Juventus boss Massimiliano Allegri has become somewhat of a specialist when it comes to the Champions League. With a round of 16 tie versus Tottenham Hotspur on Tuesday evening, the 50-year-old has reached the knockout stages of the competition during the last eight consecutive seasons – four with AC Milan and four with the Bianconeri – becoming part of an elite group of bosses to have achieved a similar feat.
Indeed, only Arsene Wenger has notched up more consecutive entries into the latter stages of the competition with a staggering 14 between 2003/04 and 2016/17, with Jose Mourinho (2008/09-2014/15 with Chelsea), Carlo Ancelotti (2003/04-2007/08 with Milan), Alex Ferguson (2006/07-2010/11 with Manchester United) and Rafael Benitez (2003/04-2008/09 with Liverpool) lagging behind the current Juve boss.
That Allegri has reached the final twice in the last three seasons should give Spurs boss Mauricio Pochettino cause for concern ahead of the first leg in Turin on Tuesday evening, both Juventus and her Coach holding exactly the right pedigree to take the side forward in the competition. But what should Tottenham fans expect from Juve on Tuesday evening?
The first thing – as you may expect – is defence. Despite losing key man Leonardo Bonucci from the backline last summer, Juve have taken some time to regroup and now look as solid as ever. Thanks to improved performances from Medhi Benatia and the addition of full-back Mattia De Sciglio to the squad, along with the ever-reliable Giorgio Chiellini and Andrea Barzagli, Juve have conceded just one goal in the past 16 outings.
To rely on the old catenaccio stereotype would be a mistake, however, as the Old Lady have even outscored free-flowing Napoli in the league this term, trailing them by just one point in the league. After a slightly stuttering start to the campaign, Juventus also have the added bonus of an in-form Gonzalo Higuain, the €90 million striker having fired in six goals in his last four outings after a five-match goal drought.
Allegri has proved his tactical intelligence time and time again, something that his opposite number will undoubtedly be all-too-aware of. A switch away from the 3-5-2 formation just over a year ago to a 4-2-3-1 allowed Juve to reach a Champions League final encounter with Real Madrid, sweeping Barcelona aside with ease in the quarter-final.

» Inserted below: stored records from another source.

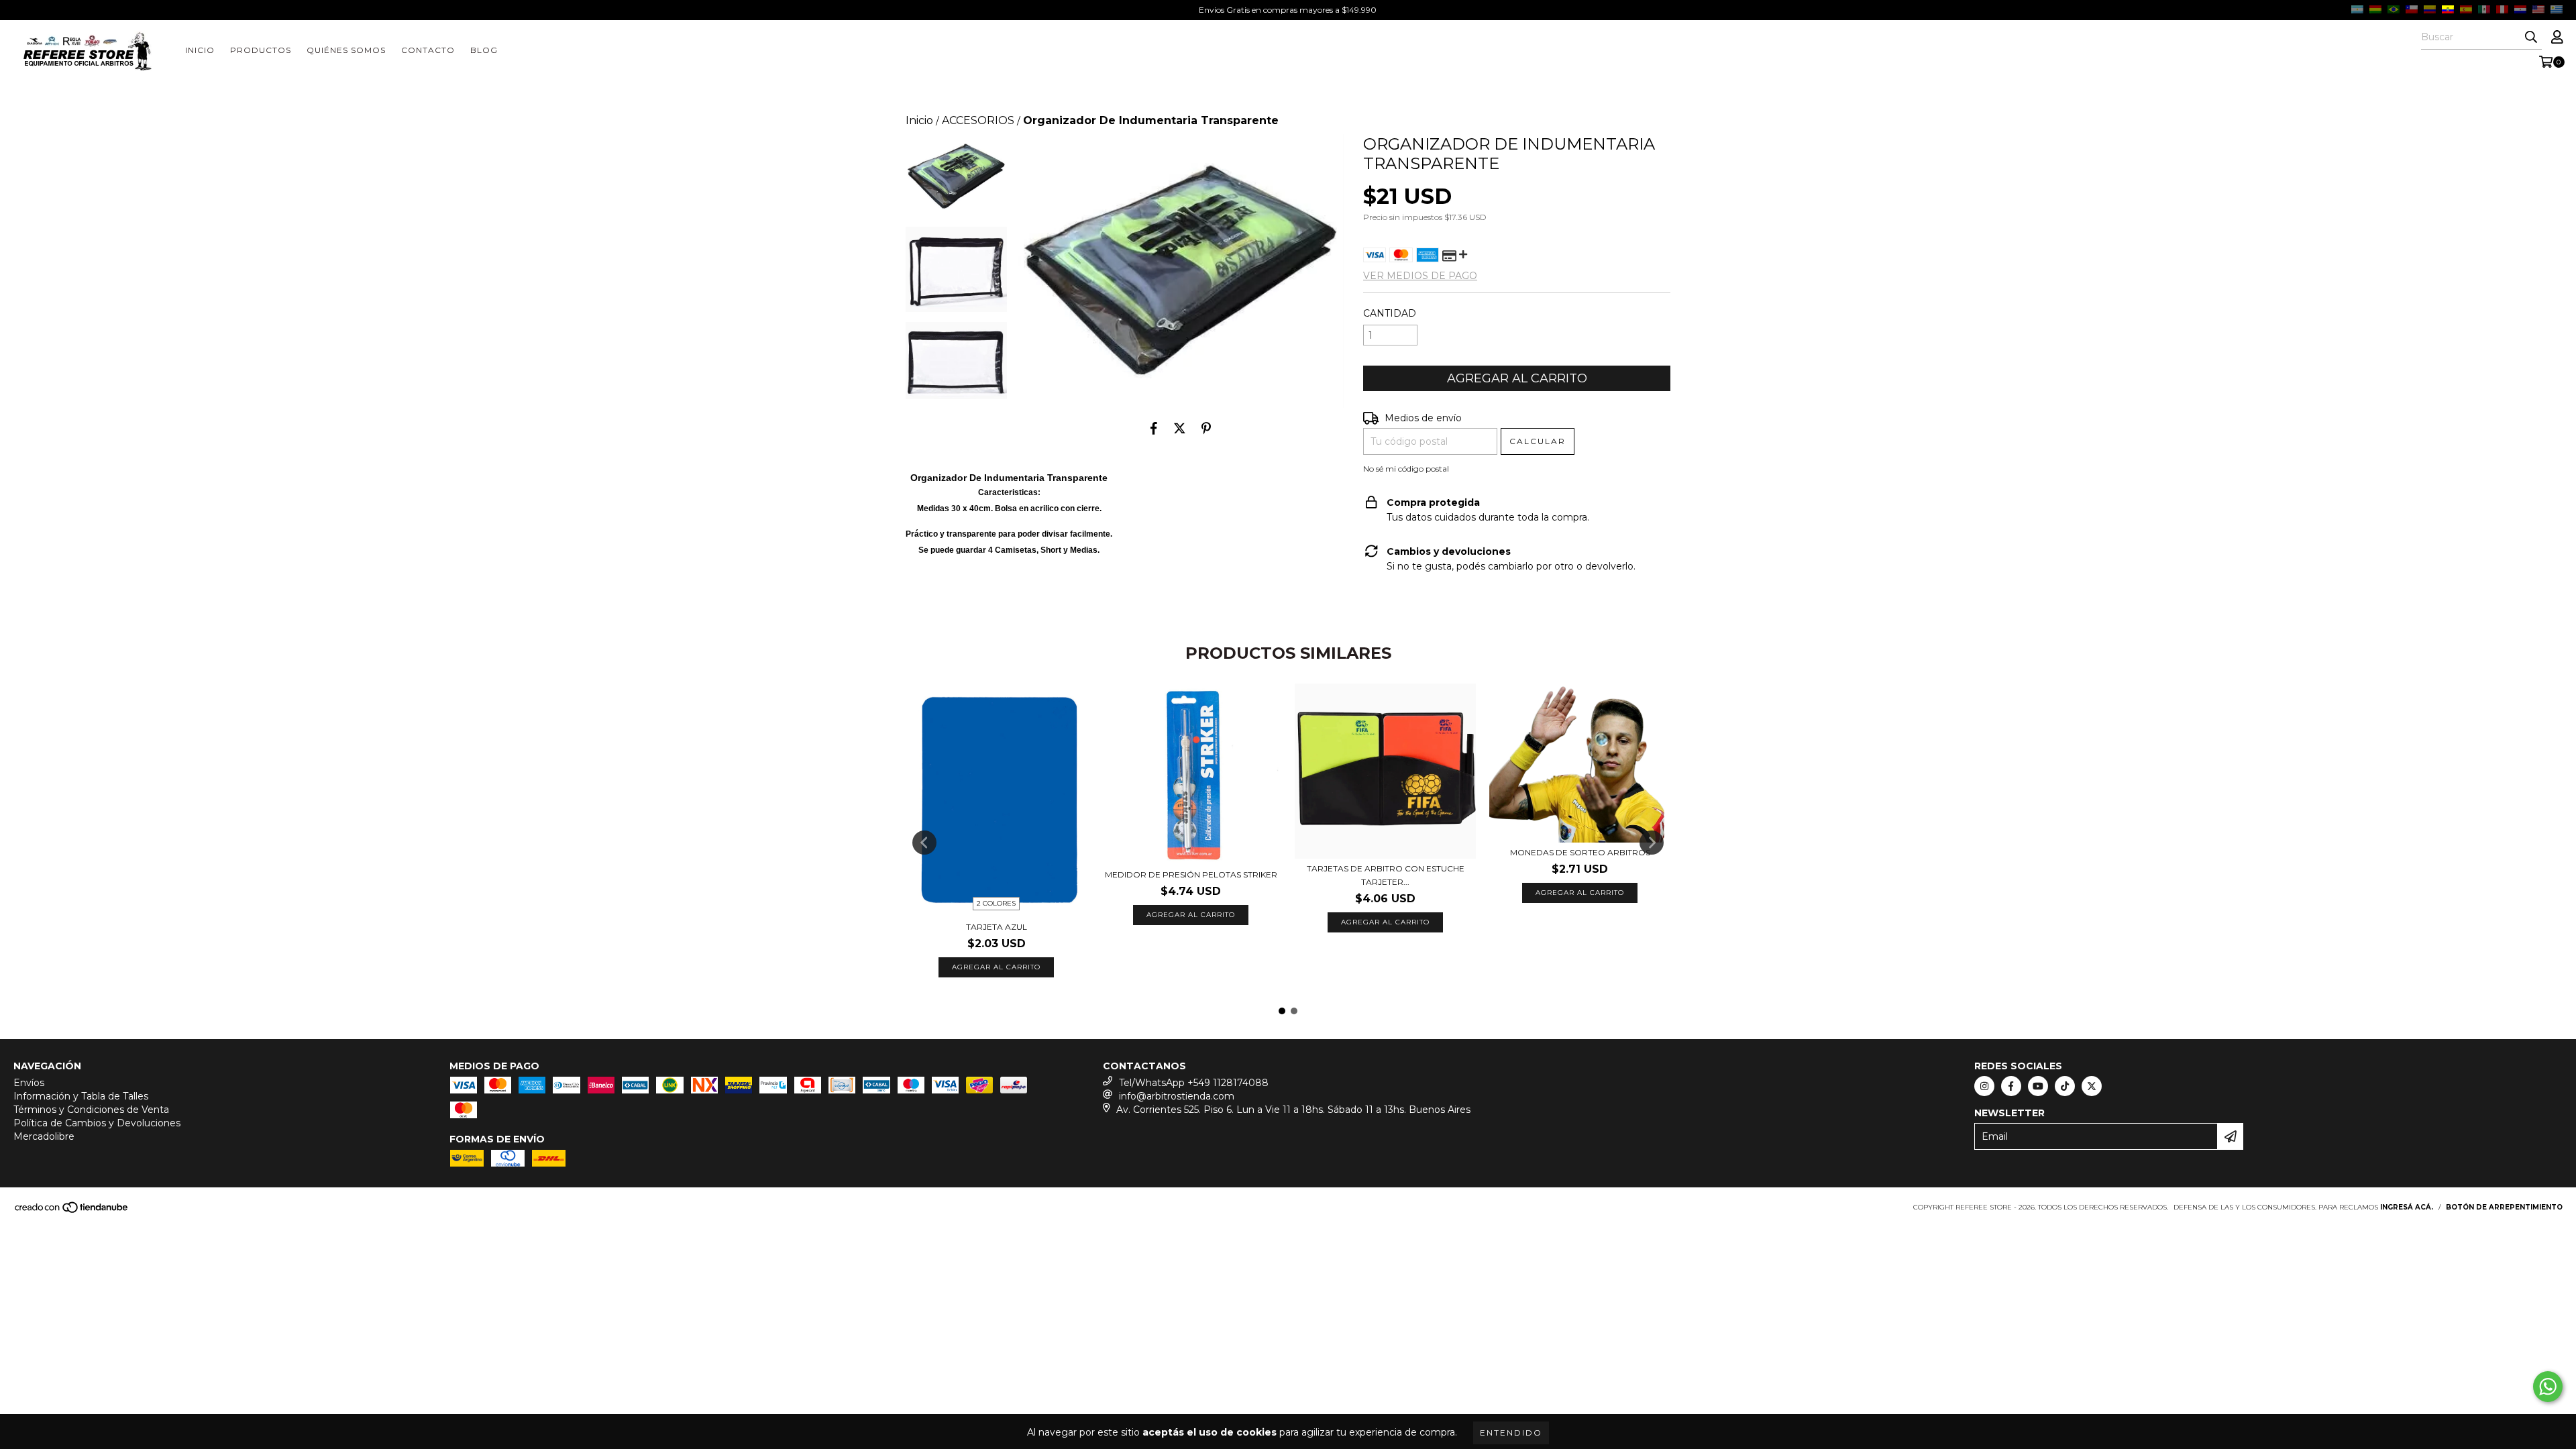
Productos (260, 50)
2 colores (996, 903)
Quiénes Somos (346, 50)
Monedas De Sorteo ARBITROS (1580, 852)
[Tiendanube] (72, 1212)
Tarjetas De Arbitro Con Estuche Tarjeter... (1385, 875)
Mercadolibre (43, 1136)
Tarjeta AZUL (996, 927)
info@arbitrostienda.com (1176, 1096)
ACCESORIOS (978, 120)
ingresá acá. (2406, 1207)
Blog (484, 50)
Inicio (200, 50)
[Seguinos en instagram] (1984, 1086)
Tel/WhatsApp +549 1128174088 (1194, 1083)
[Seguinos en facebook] (2011, 1086)
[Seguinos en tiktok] (2065, 1086)
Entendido (1511, 1433)
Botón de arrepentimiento (2504, 1207)
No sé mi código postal (1406, 469)
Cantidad (1389, 313)
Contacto (428, 50)
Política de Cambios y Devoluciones (96, 1123)
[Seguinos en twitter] (2092, 1086)
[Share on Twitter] (1179, 428)
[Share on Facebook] (1153, 428)
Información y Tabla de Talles (80, 1096)
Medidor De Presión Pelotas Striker (1191, 874)
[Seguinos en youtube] (2038, 1086)
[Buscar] (2531, 37)
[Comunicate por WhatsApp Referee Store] (2548, 1386)
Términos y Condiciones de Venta (91, 1110)
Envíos (28, 1083)
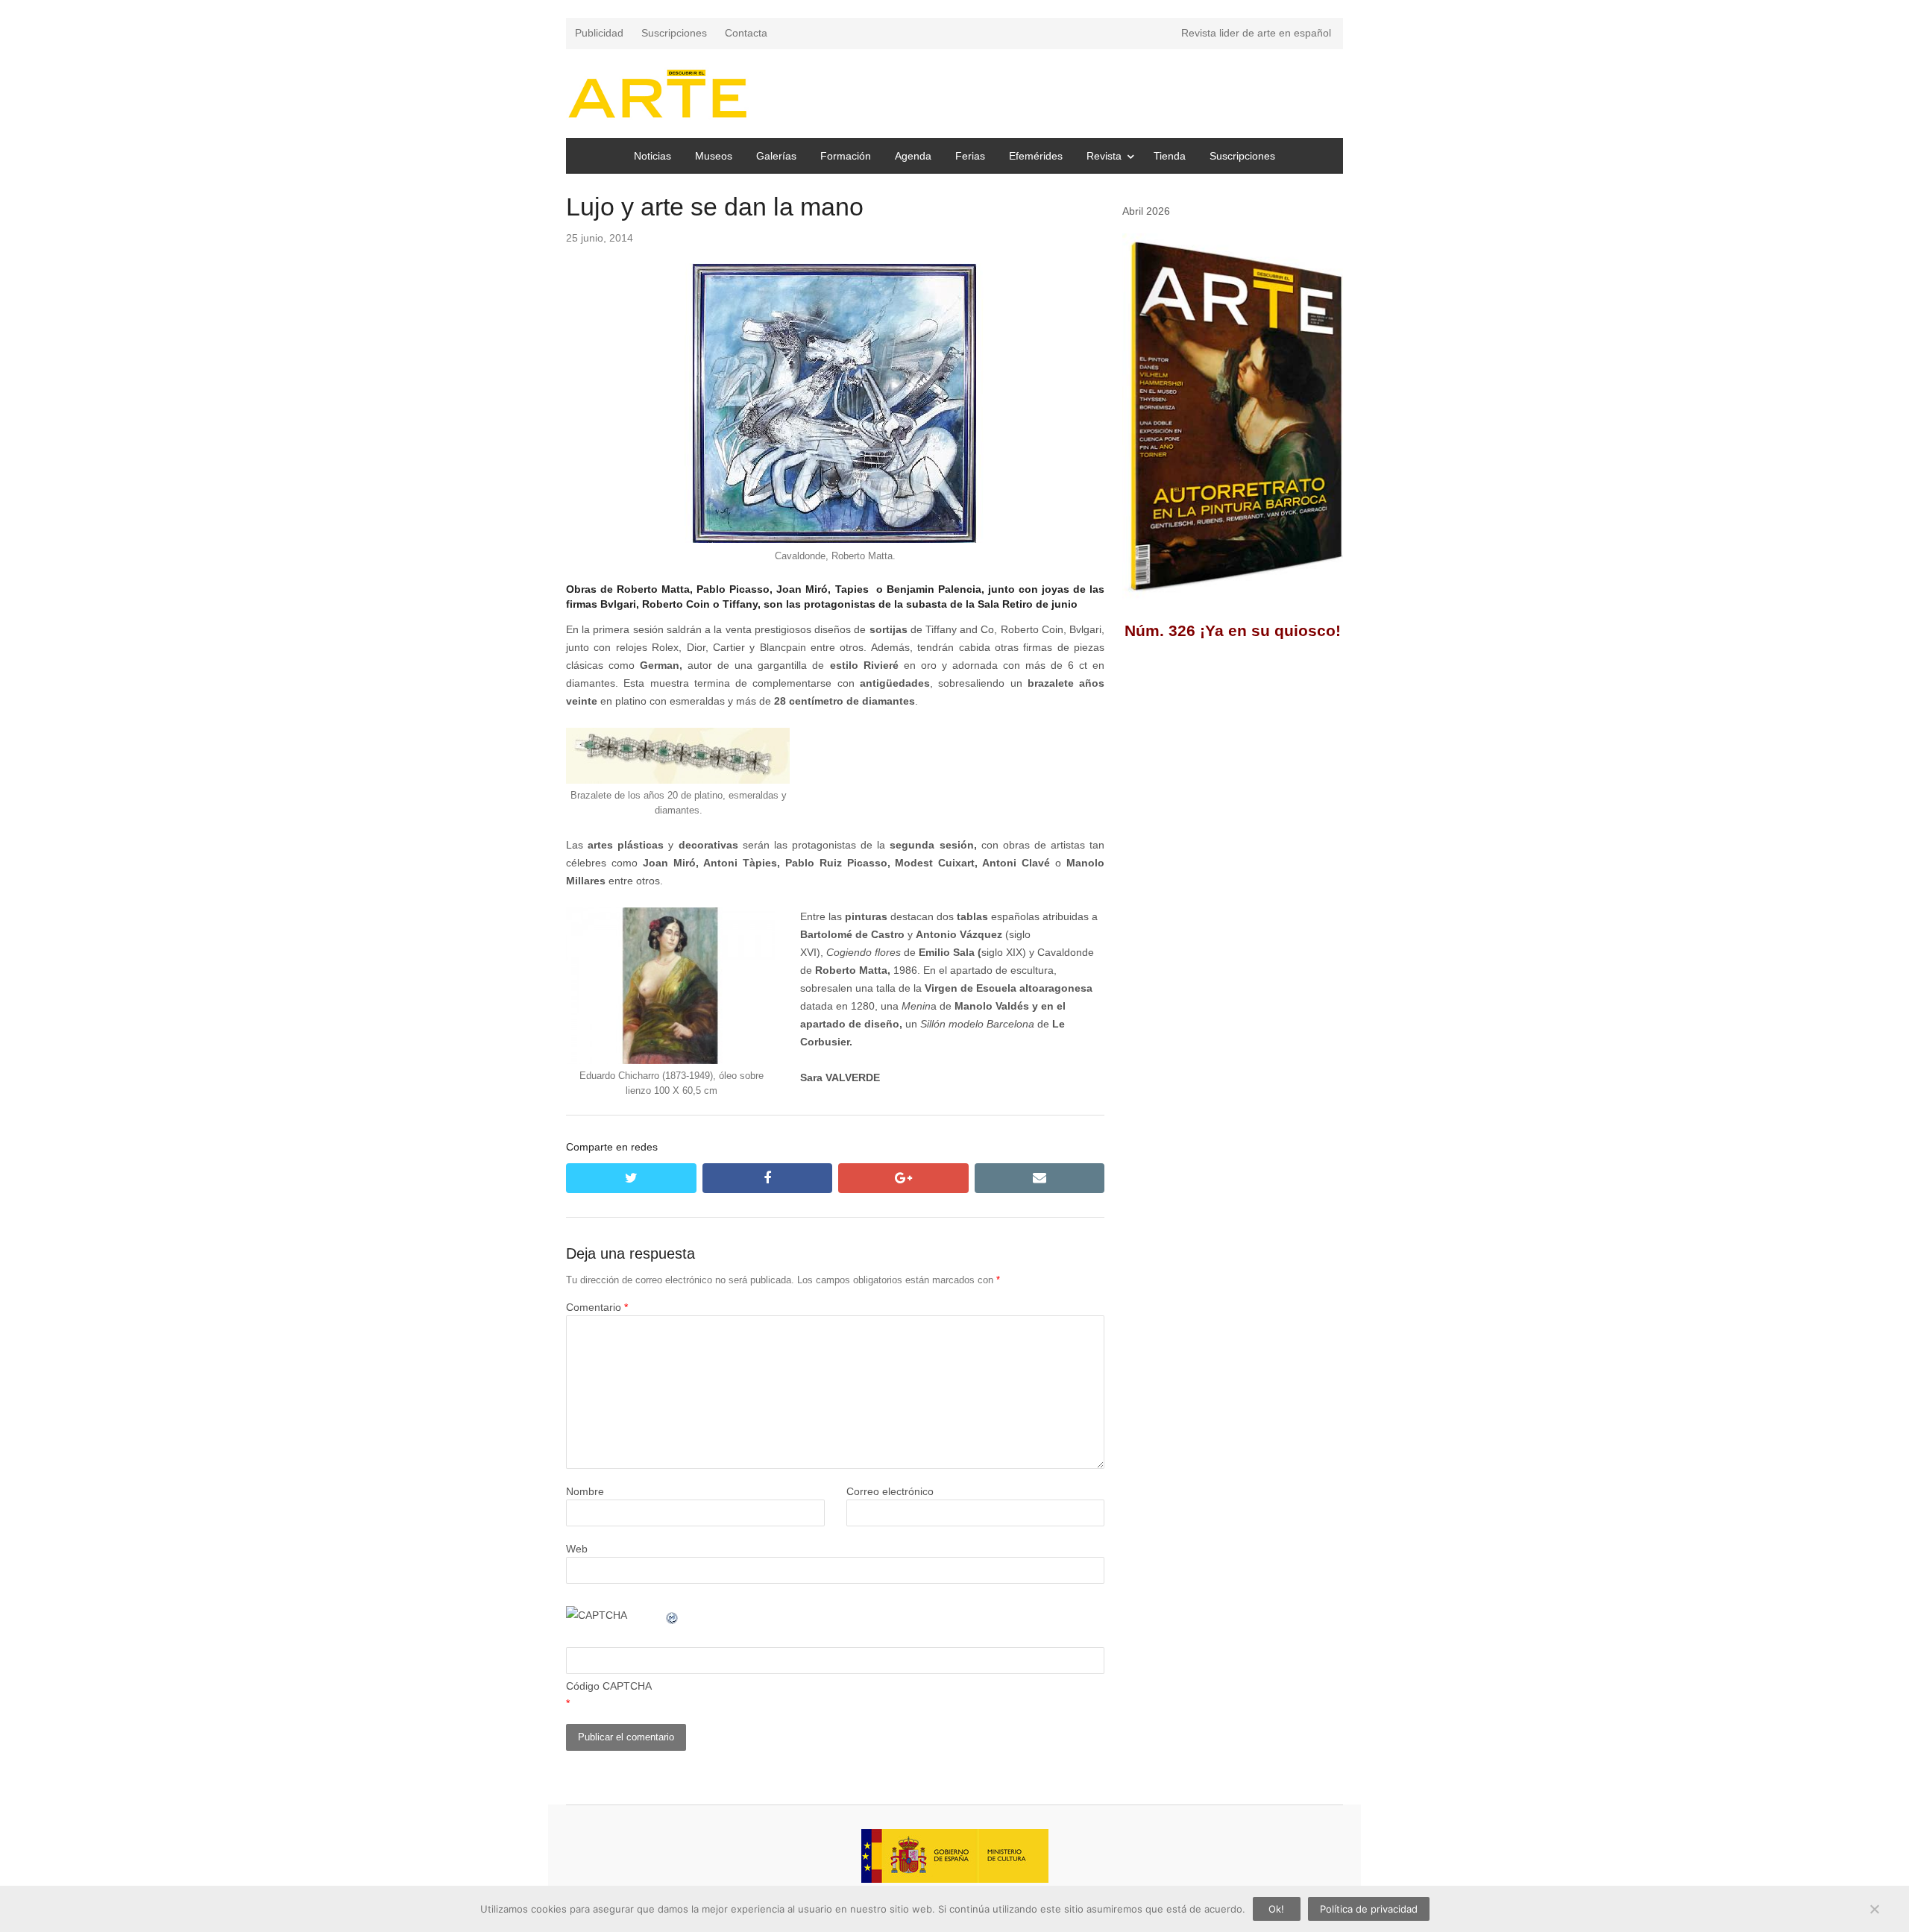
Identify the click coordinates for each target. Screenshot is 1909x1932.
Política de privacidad (1369, 1909)
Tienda (1170, 156)
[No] (1874, 1908)
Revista (1104, 156)
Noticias (652, 156)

Yet this season the tactician discovered that the two-man midfield was allowing teams to dominate the middle of the park far too easily, especially with the inclusion of a now pedestrian Sami Khedira in the side. From there he has used a variation of the 4-3-3 system, allowing Miralem Pjanic to showcase his quality in a deep-lying playmaker role.
As their match with Fiorentina showed last Friday, the Bianconeri don’t always have to play well or even dominate possession to achieve the victory. That night they stormed to a 2-0 victory over the rivals that despise them the very most, despite only achieving 38% of the play and firing in four shots as opposed to 12 from the home side.
This ruthless efficiency has seen them score more goals (61) than any other side this term, yet have only taken the fifth-highest number of shots per game (16.1 on average) to achieve this mark. Of their total goals scored, a staggering 14 have come from a set piece, with Pjanic in particular expert in this field. 41 have come from open play, while the reigning champions – often accused of courting favour from referees – have only scored two from the penalty spot during 2017/18.
The loss of Paulo Dybala, nicknamed La Joya (the jewel), will be sorely felt as the attacker will likely miss out through injury, however, Juve are always ready with another trick up their sleeves. Winger Douglas Costa signed from Bayern Munich in the summer, and while he has initially been used sparingly by Allegri, his stats show what a true talent he is. The Brazilian leads the league in number of dribbles (3.2 per game), with Max Allegri’s side topping the Serie A standings in this regard with an average of 12.8 per match as a team.
Put simply, Tottenham will have to be at their very best to knock out a team with such a strong winning mentality from the Champions League this year. No matter what the strengths of Harry Kane and co., last year’s finalists will be extremely tough to beat.